Avevo intravisto alcune immagini delle opere di Kiefer sul web, e il richiamo era stato immediato.

Durante l’Art Week di Milano, dove mi trovavo per esporre un mio lavoro, ho deciso di visitare la sua mostra a Palazzo Reale senza leggere nulla in anticipo, per preservare l’esperienza del primo impatto.

Il giorno seguente, insieme ad alcune amiche, ho preso la metropolitana verso il centro, con una curiosità carica di aspettativa. Salendo le scale, l’entusiasmo si mescolava a una tensione sottile. Arriviamo nella sala dove queste opere gigantesche erano lì ad accoglierci… La reazione emotiva fu così potente da diventare fisica: vedevo gli occhi di alcune delle mie amiche bagnarsi, il mio corpo tremava leggermente, la pelle si increspava. A volte, come accade con l’innamoramento per una persona, può nascere un innamoramento per un’opera.

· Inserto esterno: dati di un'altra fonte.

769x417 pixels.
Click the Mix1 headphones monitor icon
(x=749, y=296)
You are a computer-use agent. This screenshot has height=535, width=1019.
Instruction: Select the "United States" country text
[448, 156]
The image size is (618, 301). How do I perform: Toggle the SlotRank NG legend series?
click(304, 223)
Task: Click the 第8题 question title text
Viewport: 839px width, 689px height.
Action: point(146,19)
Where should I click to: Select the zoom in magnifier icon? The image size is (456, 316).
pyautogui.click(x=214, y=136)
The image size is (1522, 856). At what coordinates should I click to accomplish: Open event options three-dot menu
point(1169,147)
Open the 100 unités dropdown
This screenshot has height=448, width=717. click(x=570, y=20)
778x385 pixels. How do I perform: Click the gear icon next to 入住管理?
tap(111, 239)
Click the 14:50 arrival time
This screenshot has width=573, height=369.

L’impatto con la maestosità delle opere era impressionante, una presenza forte. Un incontro con la materia così viva, come se pulsasse dal quadro, traccia di una presenza. Ogni particolare poteva essere un’opera astratta a sé.

Ogni opera rivelava una figura femminile che si rifletteva nei molteplici specchi della sala. Infatti tutta la mostra smembrava specchi della nostra femminilità messa a nudo, gridata, espressa; specchi delle nostre interiorità, delle nostre complessità. Un femminile che, attraverso forme e sguardi, esprimeva qualcosa di vissuto, di vero.

Per me è stato un vero omaggio alla donna. Su ogni opera compare il nome dell’Alchimista, ma il significato va oltre: le alchimiste erano anche le streghe, donne perseguitate e sterminate.

Che un uomo realizzi un’opera così maestosa è, in un certo senso, un gesto di restituzione: come se ridonasse dignità all’intero spettro del femminile, nelle sue parte più nascoste e misteriose alla sua parte più sacra.